These “bad relationships” are a great escape from real life. They give you the chance to lose yourself in someone else’s drama… or your own created drama. When you’re spending hours trying to figure out how he feels…where this is going… what he meant when he said X…why he’s taking so long to text back, you don’t really have to face yourself. You lose yourself in the emotional high of it all. This happens even more so if your guy has a lot of emotional baggage. Investing in his problems is like a vacation from dealing with your own.
But in a good relationship… a relationship where you’re on the same page, when you aren’t waiting anxiously for the next text, a relationship where you just know how he feels and there is zero need to question or wonder (and doing so would almost feel ridiculous)… well those are the relationships that bring you face to face with who you truly are. Sometimes they will bring out the best in you because we all have inherent goodness within us. And sometimes they will bring out the worst in you because a lot of us have been burned in the past or are holding onto traumas from the past that we didn’t even realize were still buried within us.
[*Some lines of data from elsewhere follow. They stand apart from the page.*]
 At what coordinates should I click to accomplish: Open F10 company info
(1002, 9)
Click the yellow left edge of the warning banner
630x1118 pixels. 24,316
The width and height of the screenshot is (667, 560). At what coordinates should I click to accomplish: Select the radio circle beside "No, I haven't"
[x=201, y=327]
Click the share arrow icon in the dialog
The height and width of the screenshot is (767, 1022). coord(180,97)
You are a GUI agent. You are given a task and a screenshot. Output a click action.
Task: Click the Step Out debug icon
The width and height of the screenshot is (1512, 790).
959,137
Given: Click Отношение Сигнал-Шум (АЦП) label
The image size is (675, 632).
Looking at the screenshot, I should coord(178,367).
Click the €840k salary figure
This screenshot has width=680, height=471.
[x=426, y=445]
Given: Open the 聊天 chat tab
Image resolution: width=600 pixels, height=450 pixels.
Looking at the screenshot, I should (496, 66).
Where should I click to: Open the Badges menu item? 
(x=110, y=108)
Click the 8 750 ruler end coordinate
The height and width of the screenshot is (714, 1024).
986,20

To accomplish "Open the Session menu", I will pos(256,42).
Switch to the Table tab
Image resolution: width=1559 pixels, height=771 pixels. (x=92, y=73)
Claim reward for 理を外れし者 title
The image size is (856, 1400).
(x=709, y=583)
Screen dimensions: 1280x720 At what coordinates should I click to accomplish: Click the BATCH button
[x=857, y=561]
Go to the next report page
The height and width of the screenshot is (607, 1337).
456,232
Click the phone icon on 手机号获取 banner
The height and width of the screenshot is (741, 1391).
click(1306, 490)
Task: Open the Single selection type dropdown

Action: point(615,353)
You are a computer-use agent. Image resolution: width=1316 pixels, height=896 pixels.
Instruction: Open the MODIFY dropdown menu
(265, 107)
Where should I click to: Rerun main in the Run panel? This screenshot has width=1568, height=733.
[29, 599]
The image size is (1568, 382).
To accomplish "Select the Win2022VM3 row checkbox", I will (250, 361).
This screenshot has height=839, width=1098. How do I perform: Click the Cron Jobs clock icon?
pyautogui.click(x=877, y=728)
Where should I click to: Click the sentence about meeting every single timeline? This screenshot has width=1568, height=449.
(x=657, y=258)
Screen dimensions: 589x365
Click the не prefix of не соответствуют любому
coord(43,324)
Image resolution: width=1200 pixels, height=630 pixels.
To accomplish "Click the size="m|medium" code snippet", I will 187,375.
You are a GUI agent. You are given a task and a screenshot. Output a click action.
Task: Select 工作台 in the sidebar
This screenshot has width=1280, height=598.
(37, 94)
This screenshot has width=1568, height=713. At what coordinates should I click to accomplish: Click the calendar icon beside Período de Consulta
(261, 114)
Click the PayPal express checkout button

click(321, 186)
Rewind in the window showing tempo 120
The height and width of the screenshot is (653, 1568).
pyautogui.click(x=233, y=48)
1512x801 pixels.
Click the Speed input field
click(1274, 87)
Sometimes there will be nothing wrong in the relationship but you will feel sad or anxious or upset. You won’t be able to blame this on the fact that he didn’t call or text or that you’re not his girlfriend or he hasn’t said I love you because he never leaves you hanging….he was proud to call you his girlfriend…he adores you and you know he does.
The feelings aren’t coming from him; they’re coming from you. If you’ve been hurt in the past, these feelings of unease are your deep-seated trust issues coming to the surface. If you can’t seem to trust that he’ll be there for you, then out come the fears of abandonment.
In a good relationship, your actions, your mindset, your behavior, the things you say, and so forth all impact someone else. Sometimes you will really hurt them and will realize how insensitive you can be. Sometimes you won’t recognize that he had a really tough day and needs your support because you’re stuck in your own head and consumed with your own issues. Sometimes he’ll say something innocent and it will become a huge fight because that innocent comment hit an open wound that you didn’t even know existed.
Love forces you to face yourself. Love brings up all that is unloved within us. And you can’t hide who you are when you are in a good, loving relationship. Instead you are forced to face it and deal with it. Your partner will always reflect back who you really are (and vice versa).